相棒の存在は不可欠
前述した通り、よりゴールに近い位置にポジショニングし、フィニッシュの役割を担うC・ロナウド。そのタスクを完遂するには相棒の存在が不可欠である。
その相棒とは、バレンシアで頭角を現したゴンサロ・グエデスである。本来はサイドを主戦場としている同選手だが、ポルトガル代表においては2トップの一角を担い、C・ロナウドをサポートしている。
グエデスは下がってボールを受けることはもちろん、守備にも非常に献身的だ。試合の中でC・ロナウドとは縦関係になることもあり、中盤の位置で果敢に走り回っている。チームへの貢献度も非常に高く、モロッコ戦の走行距離はチーム3番目となる10.37kmを記録している。
グエデスの献身的な姿勢は、背番号7のゴール数にしっかり反映されている。
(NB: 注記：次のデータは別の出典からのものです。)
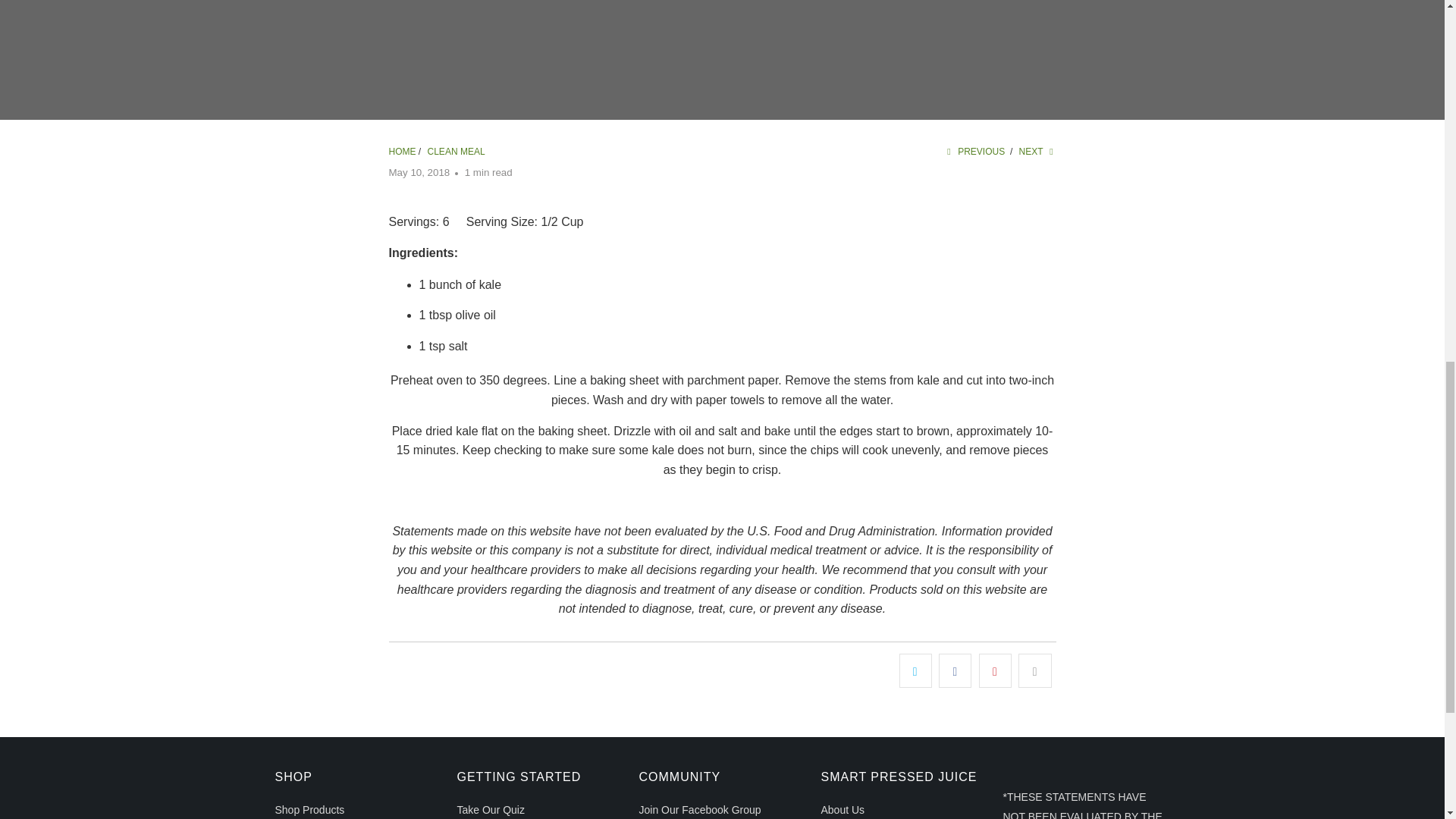
Clean Meal (456, 151)
Share this on Facebook (955, 670)
Share this on Twitter (915, 670)
Share this on Pinterest (994, 670)
Smart Pressed Juice (401, 151)
Email this to a friend (1034, 670)
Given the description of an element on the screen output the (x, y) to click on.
若きアタッカーが前のスペースを空けることで、よりゴールに近い位置でプレーすることができたC・ロナウドはモロッコ戦で両チーム最多となる6本のシュートを放つことができたのである。言わずと知れた名手が活躍するには、同時にグエデスの活躍も不可欠となるのだ。
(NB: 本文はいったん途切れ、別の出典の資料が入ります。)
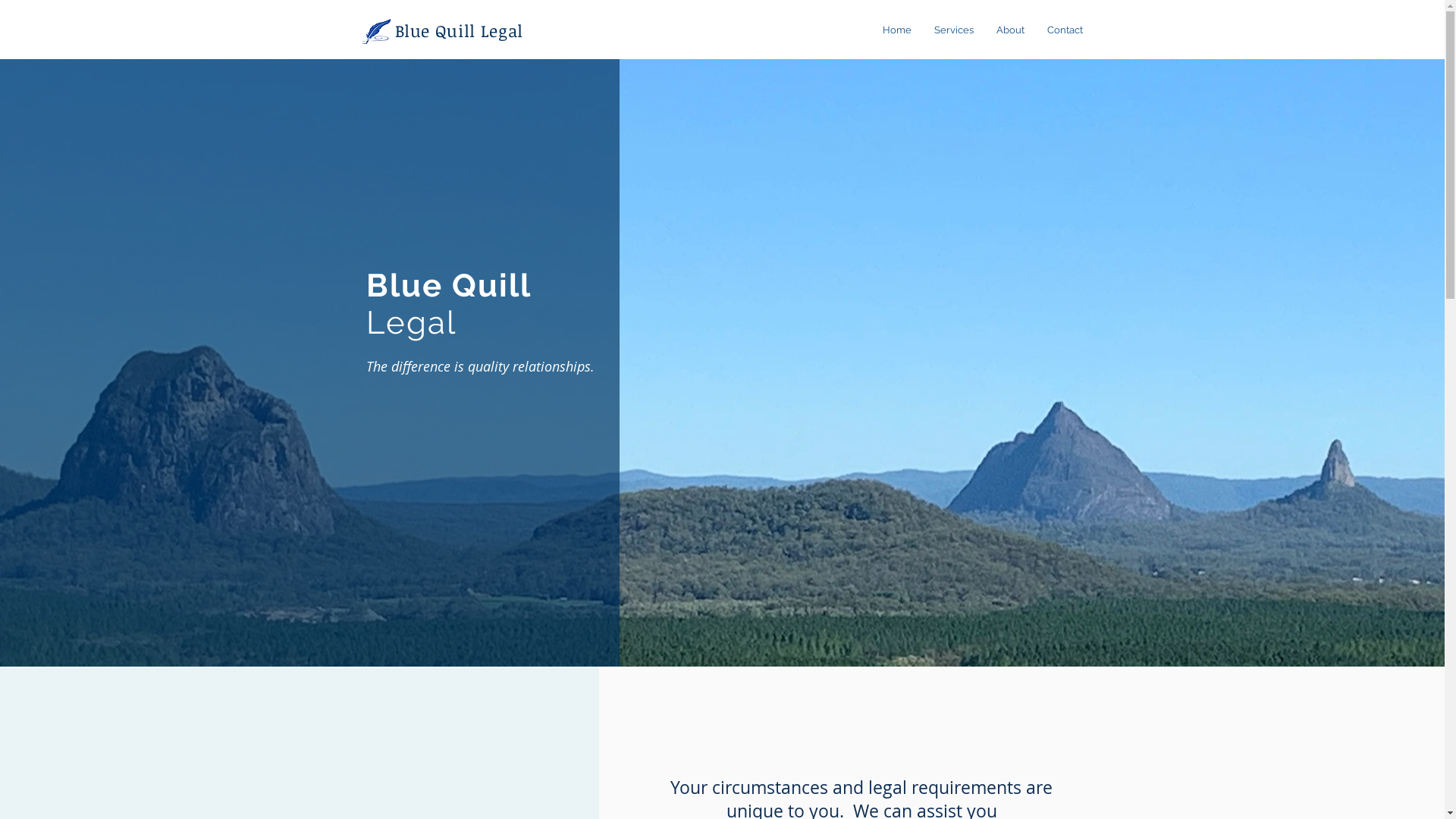
Blue Quill Legal's logo Element type: hover (376, 29)
Home Element type: text (896, 29)
About Element type: text (1009, 29)
Blue Quill Legal Element type: text (458, 29)
Contact Element type: text (1064, 29)
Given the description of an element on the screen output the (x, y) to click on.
ポルトガルのエースは守備にも献身的ではなく、余計な体力を使うことを拒む印象だ。しかし、他のメンバーが組み立てた攻撃を決して無駄にしない。それを確実にゴールに繋げることで、チームに還元している。
背番号7の活躍すればするほど、ポルトガルは上位に食い込むことができるだろう。すでに決勝トーナメント進出に王手をかけている欧州王者。同国の運命を握る、C・ロナウドのワールドカップでの活躍はしばらく続くかもしれない。